You begin with a full box of tissues, each one reserved for keeping your nose sane while you are sick. You carry the box with you anywhere you travel. It becomes your friend when you’re eating soup or just after you’ve taken medicine. The first time you are given the box, you may notice where it says how many tissues are in there. But to you, this number has been increased to infinity. Every time you reach into the box, your hand goes into another portal and takes a tissue from a world of never-ending tissues. Surely, a place such as this can only exist in fiction, but you’re sick and your perception is too. You gleefully plod through the heaven-sent cloth without fathoming what will soon come.

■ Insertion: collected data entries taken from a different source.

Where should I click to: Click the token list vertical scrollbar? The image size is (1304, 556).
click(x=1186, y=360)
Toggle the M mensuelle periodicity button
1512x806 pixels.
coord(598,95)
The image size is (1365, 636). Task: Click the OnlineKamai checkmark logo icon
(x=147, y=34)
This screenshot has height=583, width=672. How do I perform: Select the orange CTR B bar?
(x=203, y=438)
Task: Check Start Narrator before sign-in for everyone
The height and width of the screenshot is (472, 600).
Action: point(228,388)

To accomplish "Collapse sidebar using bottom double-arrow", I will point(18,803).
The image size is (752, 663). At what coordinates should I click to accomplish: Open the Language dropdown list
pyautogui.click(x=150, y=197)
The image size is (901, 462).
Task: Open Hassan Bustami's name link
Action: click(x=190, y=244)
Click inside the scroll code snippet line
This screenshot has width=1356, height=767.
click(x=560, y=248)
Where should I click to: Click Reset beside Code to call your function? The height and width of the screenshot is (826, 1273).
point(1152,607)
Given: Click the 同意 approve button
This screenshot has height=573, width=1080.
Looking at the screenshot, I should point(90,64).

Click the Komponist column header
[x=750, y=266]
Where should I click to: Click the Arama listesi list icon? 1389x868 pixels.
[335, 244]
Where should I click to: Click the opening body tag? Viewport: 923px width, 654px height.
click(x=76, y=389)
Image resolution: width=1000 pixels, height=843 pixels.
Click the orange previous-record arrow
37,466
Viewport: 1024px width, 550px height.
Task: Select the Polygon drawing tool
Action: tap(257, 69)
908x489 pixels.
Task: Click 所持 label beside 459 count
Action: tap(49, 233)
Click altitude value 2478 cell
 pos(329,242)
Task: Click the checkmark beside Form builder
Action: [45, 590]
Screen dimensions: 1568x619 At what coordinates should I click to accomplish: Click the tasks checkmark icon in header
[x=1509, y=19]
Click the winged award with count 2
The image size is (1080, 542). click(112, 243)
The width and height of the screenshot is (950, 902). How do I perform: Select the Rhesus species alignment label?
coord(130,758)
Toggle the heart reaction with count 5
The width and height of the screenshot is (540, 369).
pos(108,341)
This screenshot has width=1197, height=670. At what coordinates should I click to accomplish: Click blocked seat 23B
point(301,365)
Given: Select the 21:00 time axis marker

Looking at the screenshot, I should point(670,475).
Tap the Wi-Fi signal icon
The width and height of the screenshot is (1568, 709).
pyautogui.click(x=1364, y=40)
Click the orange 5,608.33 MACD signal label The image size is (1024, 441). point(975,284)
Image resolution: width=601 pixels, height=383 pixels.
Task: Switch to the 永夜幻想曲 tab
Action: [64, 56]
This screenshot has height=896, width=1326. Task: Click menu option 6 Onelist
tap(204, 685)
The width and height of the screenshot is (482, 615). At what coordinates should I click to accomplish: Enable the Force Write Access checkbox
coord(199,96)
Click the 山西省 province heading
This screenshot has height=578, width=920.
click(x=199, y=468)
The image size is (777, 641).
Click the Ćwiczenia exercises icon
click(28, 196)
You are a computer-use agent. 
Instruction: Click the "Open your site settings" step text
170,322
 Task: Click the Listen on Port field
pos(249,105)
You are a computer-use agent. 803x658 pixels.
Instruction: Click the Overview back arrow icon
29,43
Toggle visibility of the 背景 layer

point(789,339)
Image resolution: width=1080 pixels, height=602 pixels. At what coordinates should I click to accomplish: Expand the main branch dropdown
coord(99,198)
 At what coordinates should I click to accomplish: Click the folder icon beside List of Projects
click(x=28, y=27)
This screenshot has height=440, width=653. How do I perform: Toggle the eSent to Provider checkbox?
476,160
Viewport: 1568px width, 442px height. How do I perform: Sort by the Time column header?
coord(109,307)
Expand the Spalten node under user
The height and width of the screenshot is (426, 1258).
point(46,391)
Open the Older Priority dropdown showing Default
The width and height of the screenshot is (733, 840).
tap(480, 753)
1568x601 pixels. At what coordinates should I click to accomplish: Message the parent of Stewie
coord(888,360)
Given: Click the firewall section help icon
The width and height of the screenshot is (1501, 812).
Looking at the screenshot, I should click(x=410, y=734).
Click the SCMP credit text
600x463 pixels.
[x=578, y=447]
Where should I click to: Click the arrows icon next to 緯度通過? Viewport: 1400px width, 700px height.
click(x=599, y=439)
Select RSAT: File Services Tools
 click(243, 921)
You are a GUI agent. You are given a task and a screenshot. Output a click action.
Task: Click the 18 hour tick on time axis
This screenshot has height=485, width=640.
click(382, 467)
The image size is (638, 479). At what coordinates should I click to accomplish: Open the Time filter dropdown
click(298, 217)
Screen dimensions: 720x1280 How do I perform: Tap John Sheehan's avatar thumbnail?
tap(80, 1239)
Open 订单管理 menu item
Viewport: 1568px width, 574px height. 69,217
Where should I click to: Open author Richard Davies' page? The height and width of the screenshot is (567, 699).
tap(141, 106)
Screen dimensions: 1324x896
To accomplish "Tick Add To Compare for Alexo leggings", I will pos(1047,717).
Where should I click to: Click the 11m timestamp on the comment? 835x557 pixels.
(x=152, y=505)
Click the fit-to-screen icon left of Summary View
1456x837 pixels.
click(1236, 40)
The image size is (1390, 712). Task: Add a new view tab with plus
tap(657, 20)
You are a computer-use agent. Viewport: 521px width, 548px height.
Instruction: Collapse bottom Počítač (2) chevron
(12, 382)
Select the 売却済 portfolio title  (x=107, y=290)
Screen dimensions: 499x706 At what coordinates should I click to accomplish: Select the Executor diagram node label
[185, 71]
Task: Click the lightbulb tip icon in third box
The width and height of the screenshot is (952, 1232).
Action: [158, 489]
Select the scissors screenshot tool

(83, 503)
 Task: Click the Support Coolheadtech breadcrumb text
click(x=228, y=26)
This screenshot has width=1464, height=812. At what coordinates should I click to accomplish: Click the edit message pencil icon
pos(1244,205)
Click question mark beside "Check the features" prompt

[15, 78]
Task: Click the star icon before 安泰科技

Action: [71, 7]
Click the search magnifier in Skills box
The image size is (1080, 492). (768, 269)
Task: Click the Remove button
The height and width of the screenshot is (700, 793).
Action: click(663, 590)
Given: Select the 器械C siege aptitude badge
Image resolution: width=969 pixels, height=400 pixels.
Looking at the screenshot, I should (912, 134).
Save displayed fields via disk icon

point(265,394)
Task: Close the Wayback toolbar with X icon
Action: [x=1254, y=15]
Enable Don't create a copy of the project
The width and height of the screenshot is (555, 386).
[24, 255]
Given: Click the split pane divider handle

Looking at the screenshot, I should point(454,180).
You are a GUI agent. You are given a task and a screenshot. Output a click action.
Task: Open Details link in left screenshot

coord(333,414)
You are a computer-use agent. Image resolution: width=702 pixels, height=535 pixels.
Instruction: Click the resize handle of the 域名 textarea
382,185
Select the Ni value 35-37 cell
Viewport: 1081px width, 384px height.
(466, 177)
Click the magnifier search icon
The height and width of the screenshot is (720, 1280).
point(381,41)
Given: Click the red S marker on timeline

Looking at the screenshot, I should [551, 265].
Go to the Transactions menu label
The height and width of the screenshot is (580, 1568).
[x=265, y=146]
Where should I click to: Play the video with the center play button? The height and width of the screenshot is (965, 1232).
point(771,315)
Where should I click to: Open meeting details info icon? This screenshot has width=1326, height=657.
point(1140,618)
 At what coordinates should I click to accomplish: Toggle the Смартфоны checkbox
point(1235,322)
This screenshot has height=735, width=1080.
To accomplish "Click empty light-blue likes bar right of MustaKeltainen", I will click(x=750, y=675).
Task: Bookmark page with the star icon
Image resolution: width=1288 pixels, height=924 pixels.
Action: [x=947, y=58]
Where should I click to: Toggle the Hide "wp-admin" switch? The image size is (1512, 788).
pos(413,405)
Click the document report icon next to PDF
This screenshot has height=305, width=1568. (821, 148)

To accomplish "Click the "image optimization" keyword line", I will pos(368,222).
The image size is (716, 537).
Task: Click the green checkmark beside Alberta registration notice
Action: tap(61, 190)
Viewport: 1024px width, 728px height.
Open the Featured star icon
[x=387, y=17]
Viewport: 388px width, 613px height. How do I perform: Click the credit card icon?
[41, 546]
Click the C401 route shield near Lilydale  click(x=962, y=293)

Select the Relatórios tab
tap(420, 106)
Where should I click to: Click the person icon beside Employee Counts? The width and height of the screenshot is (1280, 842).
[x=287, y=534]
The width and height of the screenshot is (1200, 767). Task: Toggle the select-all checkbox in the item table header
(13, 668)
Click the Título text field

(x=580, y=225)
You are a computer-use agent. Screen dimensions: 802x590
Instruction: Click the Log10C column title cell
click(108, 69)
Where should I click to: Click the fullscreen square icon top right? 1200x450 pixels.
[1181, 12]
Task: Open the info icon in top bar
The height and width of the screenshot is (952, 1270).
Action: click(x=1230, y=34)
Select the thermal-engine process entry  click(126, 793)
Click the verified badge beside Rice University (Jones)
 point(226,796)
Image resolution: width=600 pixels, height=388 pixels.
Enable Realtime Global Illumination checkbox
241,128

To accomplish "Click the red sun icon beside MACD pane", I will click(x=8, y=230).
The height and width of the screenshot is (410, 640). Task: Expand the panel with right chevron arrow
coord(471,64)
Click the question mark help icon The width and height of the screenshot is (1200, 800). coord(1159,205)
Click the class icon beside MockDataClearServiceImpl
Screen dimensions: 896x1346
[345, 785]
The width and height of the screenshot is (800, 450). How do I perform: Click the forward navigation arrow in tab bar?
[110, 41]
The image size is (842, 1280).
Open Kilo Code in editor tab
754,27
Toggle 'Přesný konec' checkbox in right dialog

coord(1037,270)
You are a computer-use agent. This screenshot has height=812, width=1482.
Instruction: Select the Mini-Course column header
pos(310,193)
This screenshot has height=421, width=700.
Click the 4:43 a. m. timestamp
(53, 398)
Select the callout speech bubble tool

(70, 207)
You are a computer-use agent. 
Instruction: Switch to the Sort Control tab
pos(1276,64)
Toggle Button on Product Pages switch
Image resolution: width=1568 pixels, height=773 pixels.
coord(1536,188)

And then, without so much as a warning, in the middle of the night when the meds have worn off, you aimlessly reach for the tissue box that has been knocked off the bed. Relief soars through you when it’s finally in your hands. You reach in, expecting to feel the softness of a thousand pillows that have been slathered with the purest of lotions. Instead, you hold a solitary napkin between your fingers. No, this can’t be! And even though you know there won’t be any more tissues, your hands violently rummage around in the cardboard box, searching for more. The ability to reach into another world has come to a sudden stop and you realize there never was another world. You want to cry, but that would mean having to blow your nose with its most vile of enemies.
Dawn is a long way off. Stay courageous, my friend.